#### What you will do
Only the lines with "volume" in them need to be copied from the listing.

#### Stored data

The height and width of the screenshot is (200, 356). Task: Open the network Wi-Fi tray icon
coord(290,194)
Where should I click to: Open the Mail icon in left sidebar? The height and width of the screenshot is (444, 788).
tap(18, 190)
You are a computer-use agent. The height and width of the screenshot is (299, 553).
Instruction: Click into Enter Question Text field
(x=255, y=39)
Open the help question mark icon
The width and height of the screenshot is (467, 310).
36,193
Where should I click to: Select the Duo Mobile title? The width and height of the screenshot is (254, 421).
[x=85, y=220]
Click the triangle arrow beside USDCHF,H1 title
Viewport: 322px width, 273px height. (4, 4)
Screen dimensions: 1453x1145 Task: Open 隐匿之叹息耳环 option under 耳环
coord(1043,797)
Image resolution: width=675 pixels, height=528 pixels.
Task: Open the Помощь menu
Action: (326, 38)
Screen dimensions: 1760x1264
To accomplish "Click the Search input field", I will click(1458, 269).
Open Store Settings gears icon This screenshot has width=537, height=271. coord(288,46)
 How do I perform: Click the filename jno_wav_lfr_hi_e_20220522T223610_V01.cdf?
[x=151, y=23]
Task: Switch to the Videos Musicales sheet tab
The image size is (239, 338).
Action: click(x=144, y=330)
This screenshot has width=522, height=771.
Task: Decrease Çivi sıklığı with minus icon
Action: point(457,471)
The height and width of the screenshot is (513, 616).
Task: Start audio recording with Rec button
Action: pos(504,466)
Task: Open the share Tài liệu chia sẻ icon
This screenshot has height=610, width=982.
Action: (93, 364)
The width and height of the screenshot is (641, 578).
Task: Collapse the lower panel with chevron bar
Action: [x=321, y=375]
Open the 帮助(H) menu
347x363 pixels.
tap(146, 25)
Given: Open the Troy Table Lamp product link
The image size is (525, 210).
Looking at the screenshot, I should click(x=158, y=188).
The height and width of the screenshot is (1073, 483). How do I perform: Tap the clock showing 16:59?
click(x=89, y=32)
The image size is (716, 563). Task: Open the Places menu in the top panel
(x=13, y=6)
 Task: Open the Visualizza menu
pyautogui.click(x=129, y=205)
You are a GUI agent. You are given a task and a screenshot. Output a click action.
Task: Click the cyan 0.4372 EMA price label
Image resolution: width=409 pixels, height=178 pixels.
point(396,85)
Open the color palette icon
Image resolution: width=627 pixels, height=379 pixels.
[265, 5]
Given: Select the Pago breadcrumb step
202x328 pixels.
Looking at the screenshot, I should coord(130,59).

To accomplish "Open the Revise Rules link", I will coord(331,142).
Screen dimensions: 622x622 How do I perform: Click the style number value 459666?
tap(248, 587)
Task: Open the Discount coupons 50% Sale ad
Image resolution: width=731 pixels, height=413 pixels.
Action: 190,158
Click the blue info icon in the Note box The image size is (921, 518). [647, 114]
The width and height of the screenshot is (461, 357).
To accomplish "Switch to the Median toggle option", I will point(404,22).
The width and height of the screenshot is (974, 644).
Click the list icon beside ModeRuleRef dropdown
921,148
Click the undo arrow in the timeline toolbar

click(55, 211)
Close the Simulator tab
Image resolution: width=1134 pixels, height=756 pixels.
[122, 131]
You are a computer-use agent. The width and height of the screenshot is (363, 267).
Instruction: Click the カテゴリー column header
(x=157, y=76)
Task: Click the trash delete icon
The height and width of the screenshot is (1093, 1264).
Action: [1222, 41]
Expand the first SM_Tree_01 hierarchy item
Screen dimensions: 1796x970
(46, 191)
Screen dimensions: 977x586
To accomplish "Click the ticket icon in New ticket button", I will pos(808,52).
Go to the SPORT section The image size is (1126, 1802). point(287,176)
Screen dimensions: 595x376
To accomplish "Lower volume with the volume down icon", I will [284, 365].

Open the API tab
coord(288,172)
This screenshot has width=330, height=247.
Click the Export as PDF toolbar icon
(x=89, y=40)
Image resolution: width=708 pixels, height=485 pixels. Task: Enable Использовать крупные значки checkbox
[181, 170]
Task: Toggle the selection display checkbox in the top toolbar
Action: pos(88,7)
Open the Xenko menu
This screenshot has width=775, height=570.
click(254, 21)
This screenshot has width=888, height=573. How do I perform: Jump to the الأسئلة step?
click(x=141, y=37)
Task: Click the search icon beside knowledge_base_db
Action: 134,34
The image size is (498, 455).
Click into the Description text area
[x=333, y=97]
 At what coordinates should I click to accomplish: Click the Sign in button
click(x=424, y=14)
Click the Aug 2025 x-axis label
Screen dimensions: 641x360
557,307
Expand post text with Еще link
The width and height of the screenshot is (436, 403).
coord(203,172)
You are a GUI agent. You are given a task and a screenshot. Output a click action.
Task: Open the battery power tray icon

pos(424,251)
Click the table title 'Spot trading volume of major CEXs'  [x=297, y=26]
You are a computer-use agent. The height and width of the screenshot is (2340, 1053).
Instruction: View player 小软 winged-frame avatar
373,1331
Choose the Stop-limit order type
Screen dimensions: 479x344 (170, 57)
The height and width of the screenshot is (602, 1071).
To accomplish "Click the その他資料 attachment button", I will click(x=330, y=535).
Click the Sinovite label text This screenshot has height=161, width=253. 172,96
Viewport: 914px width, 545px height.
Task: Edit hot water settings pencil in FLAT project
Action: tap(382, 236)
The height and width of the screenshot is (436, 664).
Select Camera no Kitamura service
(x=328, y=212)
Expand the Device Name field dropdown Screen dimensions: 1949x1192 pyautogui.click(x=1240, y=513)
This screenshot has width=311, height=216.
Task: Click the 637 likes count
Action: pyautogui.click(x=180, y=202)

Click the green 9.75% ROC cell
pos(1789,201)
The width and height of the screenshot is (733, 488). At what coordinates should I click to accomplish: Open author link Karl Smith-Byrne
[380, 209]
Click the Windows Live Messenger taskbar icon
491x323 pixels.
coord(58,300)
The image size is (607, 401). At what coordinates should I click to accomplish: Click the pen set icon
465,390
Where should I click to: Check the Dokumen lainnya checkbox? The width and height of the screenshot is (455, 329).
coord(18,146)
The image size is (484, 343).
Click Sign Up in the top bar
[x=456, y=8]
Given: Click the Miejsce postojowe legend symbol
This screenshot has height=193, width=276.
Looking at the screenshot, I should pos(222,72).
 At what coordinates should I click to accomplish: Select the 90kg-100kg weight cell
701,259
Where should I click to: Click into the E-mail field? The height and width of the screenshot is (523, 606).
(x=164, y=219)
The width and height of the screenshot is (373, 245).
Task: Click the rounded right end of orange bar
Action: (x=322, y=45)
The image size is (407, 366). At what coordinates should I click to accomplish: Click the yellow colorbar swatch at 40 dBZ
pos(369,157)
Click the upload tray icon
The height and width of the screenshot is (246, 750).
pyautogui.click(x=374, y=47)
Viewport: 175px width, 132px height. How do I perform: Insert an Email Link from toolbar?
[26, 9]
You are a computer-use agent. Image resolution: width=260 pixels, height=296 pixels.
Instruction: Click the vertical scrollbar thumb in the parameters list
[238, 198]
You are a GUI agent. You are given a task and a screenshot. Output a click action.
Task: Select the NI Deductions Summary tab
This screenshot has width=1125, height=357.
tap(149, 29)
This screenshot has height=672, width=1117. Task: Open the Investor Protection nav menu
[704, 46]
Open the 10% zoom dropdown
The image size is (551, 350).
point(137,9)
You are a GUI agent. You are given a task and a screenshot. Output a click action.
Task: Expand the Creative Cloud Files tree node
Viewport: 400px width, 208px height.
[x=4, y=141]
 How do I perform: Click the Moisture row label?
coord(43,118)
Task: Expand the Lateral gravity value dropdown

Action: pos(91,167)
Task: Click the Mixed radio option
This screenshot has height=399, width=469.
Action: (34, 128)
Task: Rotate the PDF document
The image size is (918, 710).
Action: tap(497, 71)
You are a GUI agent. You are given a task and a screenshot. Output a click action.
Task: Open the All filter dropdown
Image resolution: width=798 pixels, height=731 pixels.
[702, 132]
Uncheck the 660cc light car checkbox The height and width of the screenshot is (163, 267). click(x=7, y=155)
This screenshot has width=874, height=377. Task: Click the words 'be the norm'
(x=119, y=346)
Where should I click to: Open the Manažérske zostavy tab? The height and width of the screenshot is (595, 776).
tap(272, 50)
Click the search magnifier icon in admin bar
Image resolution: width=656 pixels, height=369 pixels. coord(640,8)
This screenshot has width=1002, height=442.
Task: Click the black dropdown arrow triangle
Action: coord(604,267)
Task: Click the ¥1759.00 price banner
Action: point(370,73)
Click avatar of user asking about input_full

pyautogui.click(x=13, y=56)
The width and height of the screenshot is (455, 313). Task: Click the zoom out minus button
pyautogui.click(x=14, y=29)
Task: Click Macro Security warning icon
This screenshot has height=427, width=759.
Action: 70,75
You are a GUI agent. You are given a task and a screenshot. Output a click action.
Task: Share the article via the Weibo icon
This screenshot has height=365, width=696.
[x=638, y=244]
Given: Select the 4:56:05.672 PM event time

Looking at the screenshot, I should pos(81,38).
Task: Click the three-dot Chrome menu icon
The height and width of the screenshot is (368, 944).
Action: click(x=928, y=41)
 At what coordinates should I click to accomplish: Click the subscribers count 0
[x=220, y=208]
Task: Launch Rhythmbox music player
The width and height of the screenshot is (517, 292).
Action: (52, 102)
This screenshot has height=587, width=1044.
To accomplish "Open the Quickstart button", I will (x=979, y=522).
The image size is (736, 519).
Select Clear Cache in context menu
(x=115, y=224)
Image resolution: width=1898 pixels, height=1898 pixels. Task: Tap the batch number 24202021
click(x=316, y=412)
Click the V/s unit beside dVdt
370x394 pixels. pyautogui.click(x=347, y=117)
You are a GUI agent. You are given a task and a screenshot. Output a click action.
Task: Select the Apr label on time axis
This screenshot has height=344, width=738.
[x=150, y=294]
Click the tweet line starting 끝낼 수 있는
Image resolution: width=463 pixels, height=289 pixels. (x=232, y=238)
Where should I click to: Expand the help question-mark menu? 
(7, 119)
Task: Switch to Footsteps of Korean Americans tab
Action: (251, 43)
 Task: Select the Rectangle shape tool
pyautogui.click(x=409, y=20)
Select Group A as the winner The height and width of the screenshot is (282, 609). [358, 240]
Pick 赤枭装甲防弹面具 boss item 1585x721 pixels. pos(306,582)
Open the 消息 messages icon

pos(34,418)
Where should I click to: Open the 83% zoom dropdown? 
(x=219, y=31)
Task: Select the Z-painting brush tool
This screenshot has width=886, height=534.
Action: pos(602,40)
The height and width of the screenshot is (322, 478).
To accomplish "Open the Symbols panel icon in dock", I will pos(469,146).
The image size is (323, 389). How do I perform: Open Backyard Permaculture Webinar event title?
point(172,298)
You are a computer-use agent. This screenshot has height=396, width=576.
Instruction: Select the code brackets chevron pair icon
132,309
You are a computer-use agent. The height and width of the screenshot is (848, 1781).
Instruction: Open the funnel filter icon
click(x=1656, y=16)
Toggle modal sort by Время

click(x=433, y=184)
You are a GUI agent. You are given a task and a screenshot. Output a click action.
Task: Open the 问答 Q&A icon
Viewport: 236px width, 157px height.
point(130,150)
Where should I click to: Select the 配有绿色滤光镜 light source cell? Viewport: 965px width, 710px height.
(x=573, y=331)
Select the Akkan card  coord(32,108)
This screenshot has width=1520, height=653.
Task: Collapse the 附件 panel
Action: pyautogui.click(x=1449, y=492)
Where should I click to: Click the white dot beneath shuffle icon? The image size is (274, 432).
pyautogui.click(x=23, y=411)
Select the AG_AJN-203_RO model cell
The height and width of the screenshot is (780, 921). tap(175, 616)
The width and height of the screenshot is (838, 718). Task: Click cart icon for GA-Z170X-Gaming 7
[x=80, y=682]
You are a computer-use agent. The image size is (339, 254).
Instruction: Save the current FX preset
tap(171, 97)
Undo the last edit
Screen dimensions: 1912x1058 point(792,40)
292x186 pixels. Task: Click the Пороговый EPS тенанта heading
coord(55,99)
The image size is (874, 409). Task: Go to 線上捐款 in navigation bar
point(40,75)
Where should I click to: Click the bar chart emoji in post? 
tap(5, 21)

#### Solution to this task
To accomplish "Lower volume with the volume down icon", I will [284, 365].
Click the table title 'Spot trading volume of major CEXs'  [x=297, y=26]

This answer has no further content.